Part 1: Parse

Parse our sample SF crime data.

Parse Module Setup

Open up parse.py, found: new-coder/dataviz/tutorial_source/parse.py

The beginning of the module is an introduction as well as any copyright and/or license information.

Quick Note: Licensing Open Source Software

When you start using third-party libraries, pay attention to the license and/or copyright information that is written out. Generally, if the library/code has no license, it means all rights reserved for the author (do not use the code). If it’s [GPL](http://www.gnu.org/licenses/gpl.html), your application/script must also be licensed under the GPL. Although, technically any license that is GPL-compatible is fine to use too: GPL Compatible Licenses or GPL compatibility.

If it’s MIT/2-clause BSD you can do whatever you want (no need to use the same license, or even have a license), if it’s 3-clause BSD you can do whatever you want but have to credit the original author.

For the Curious

Code that is up on GitHub does _not_ mean that it is free to use. If you want to use a library, ask the developer if s/he has plans to include a LICENSE file or in the headers of the files if it’s not there already.

If you want to open source your code (yay, go you!), include your desired license either as a separate file or within the preamble/beginning of your code. Licensing your code is simply copying & pasting the required language of a license of your choice into your codebase.

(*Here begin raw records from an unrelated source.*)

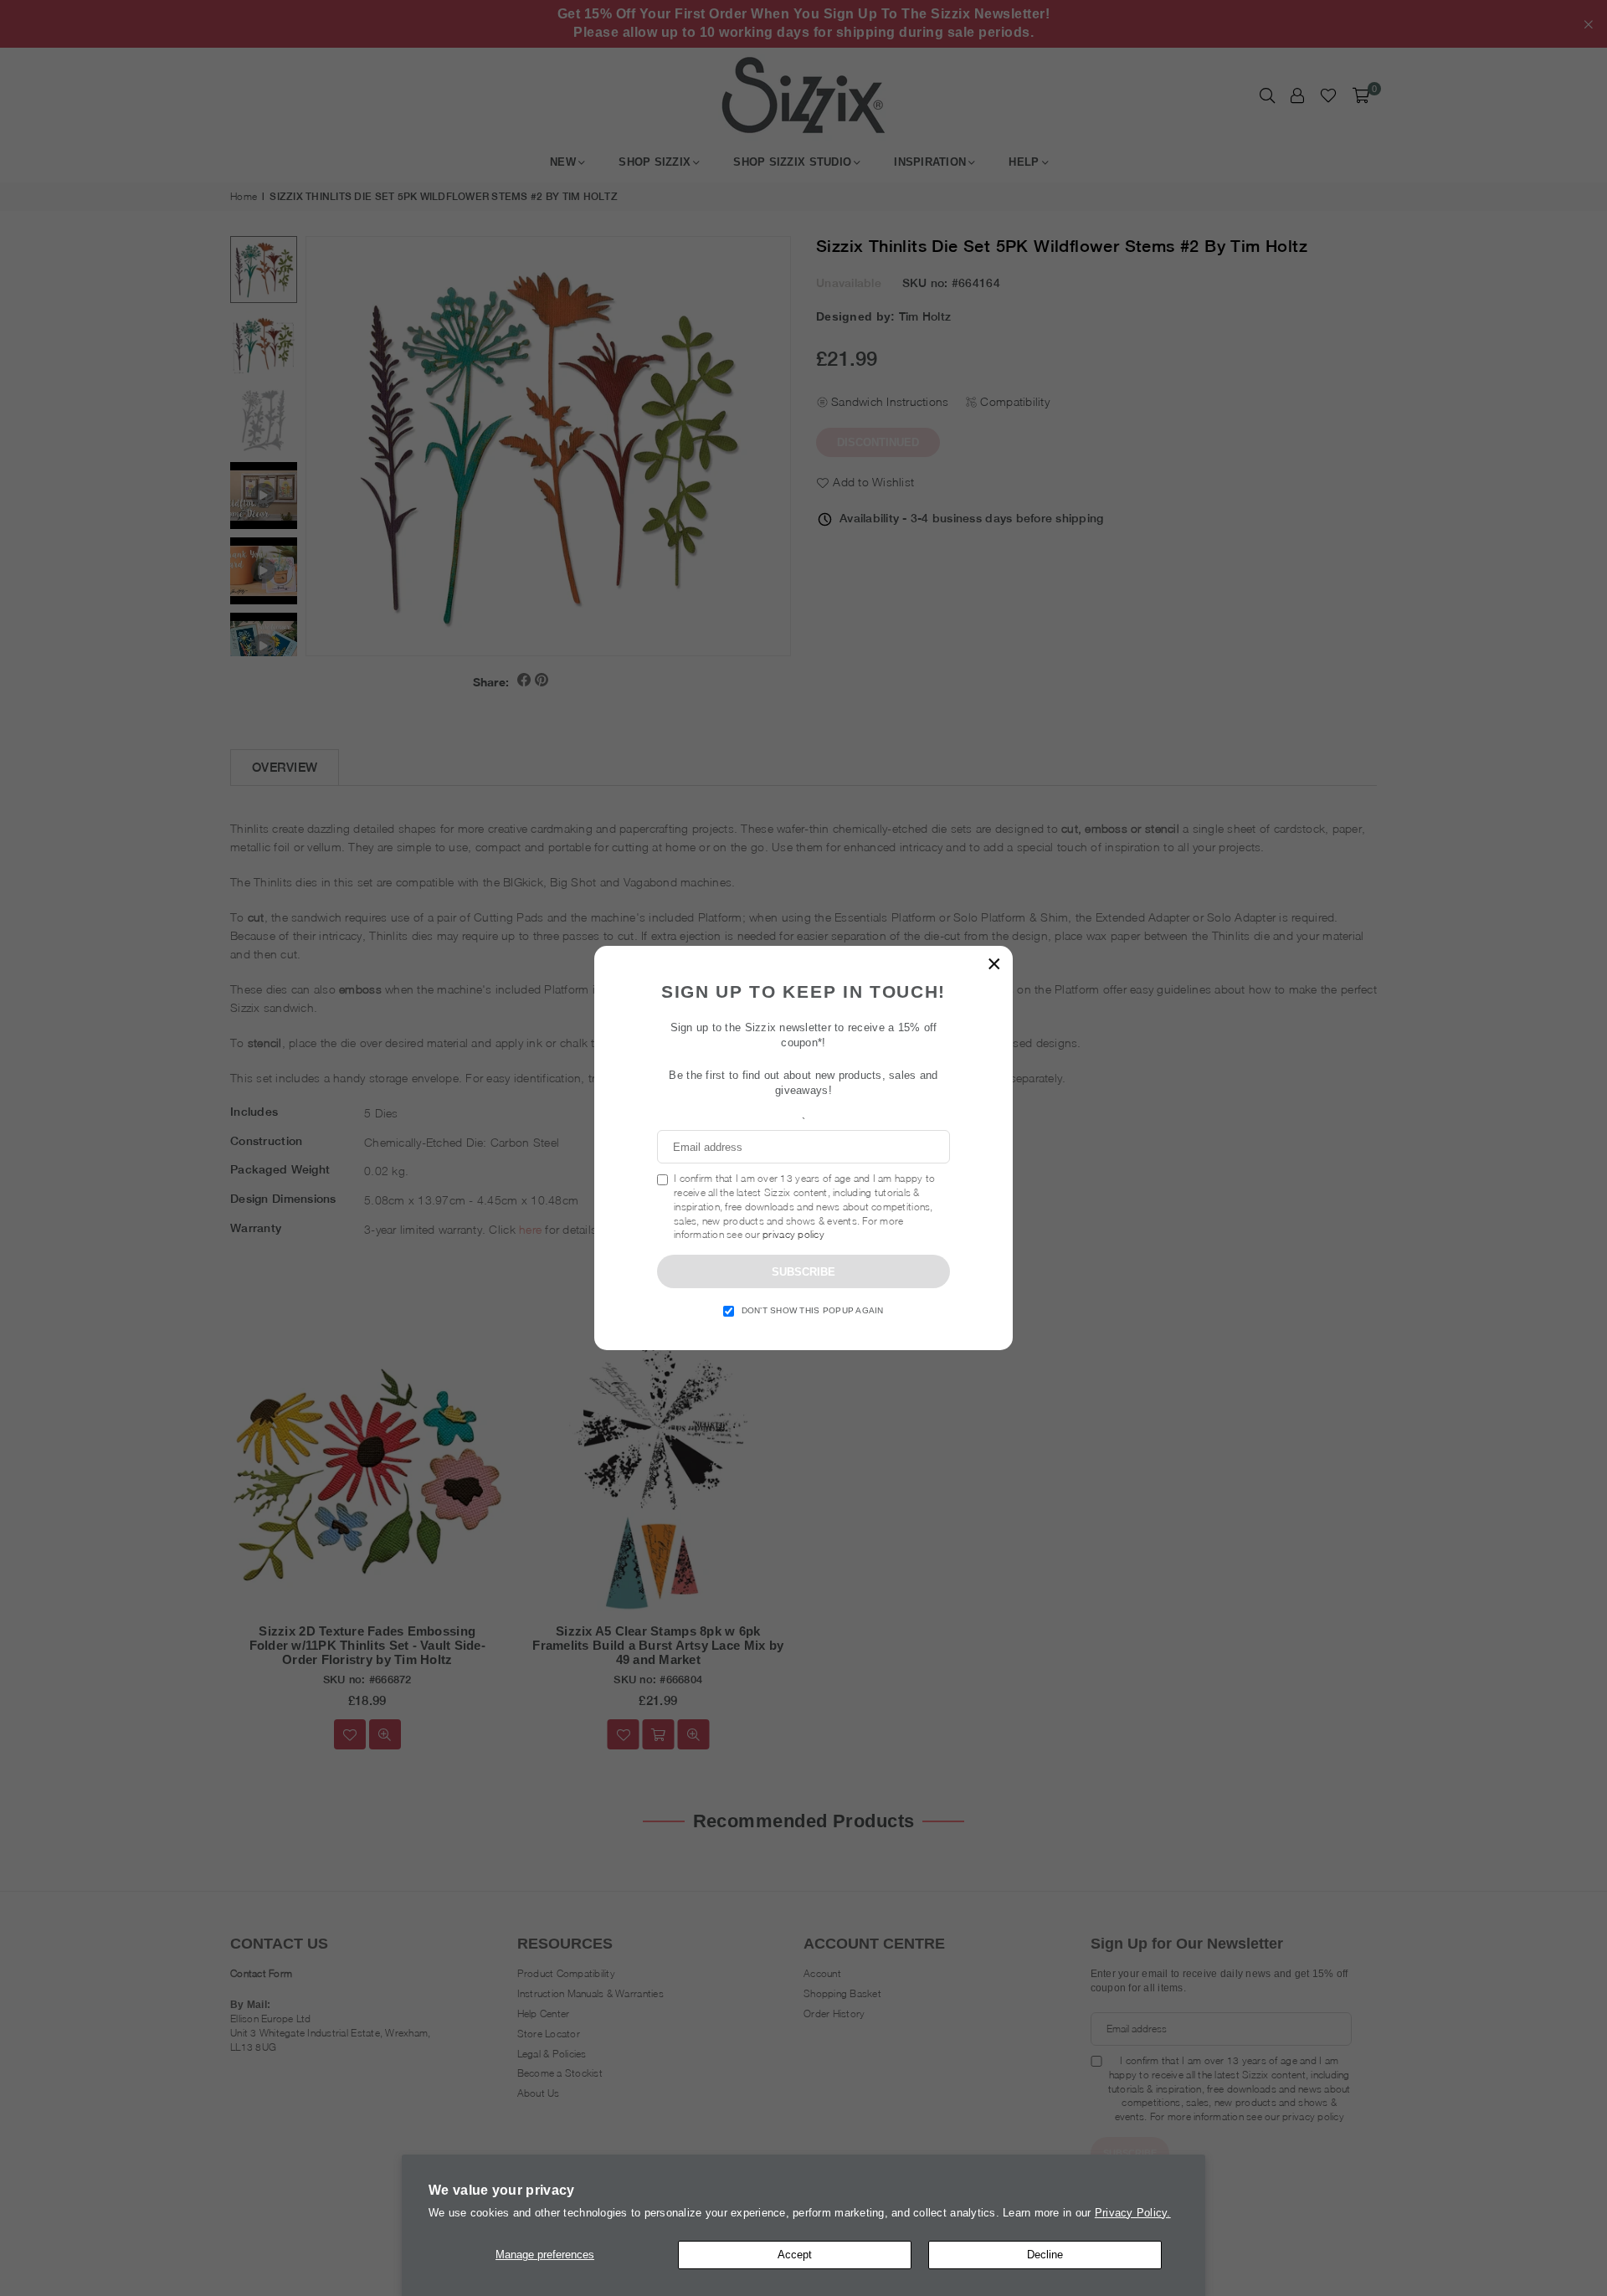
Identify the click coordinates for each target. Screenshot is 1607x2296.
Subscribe (803, 1272)
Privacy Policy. (1133, 2212)
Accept (795, 2254)
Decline (1045, 2254)
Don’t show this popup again (813, 1310)
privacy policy (793, 1234)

CAUTION! Double check with your employer agreement. Sometimes, especially if you are in any tech-related role, there are statements in your employment contract that stipulates what and when code is actually the employers. It may be only code that is written on their equipment, and/or during work hours. Or it may be any code written during the time of employment. The stipulations can even change across states and countries within a single employer.

FYI: For reference, this tutorial is licensed under the Creative Commons license, specifically, Creative Commons Attribution 3.0 Unported license, with the code under zlib/libpng simply because it’s short.

In order to read a CSV/Excel file, we have to import the csv module from Python’s standard library.

1
import csv

MY_FILE is defining a global - notice how it‘s all caps, a convention for variables we won’t be changing. Included in this repo is a sample file to which this variable is assigned.

1
MY_FILE = "../data/sample_sfpd_incident_all.csv"

The Parse Function

In defining the function, we know that we want to give it the CSV file, as well as the delimiter in which the CSV file uses to delimit each element/column.

1
def parse(raw_file, delimiter):

We also know that we want to return a JSON-like object. A JSON file/object is just a collection of dictionaries, much like Python’s dictionary.

1
2
3
def parse(raw_file, delimiter):

    return parsed_data

Let’s be good coders and write a documentation-string (doc-string) for future folks that may read our code. Notice the triple-quotes:

1
2
3
4
def parse(raw_file, delimiter):
    """Parses a raw CSV file to a JSON-line object."""

    return parsed_data
For the Curious
If you are interested in understanding how docstrings work, Python’s PEP (Python Enhancement Proposals) documents spell out how one should craft his/her docstrings: PEP8 and PEP257. This also gives you a peek at what is considered “Pythonic”. The difference between """docstrings""" and # comments have to do with who the reader will be. Within the a Python shell, if you call help on a particular function or class, it will return the """docstring""" that the developer has written. There are also documentation programs that look specifically for """docstrings""" to help the developer automatically produce documentation separated out of the code. Within docstrings, it’s helpful to say imperatively what the function/method or class is supposed to do. Examples of how the documented code should work can also be written in the docstrings (and, subsequently, tested). # comments, on the otherhand, are for those reading through the code — the comments are to simply say what a specific piece/line of code is meant to do. Inline # comments are always appreciated by those reading through your code. Many developers also litter # TODO or # FIXME statements for combing through later.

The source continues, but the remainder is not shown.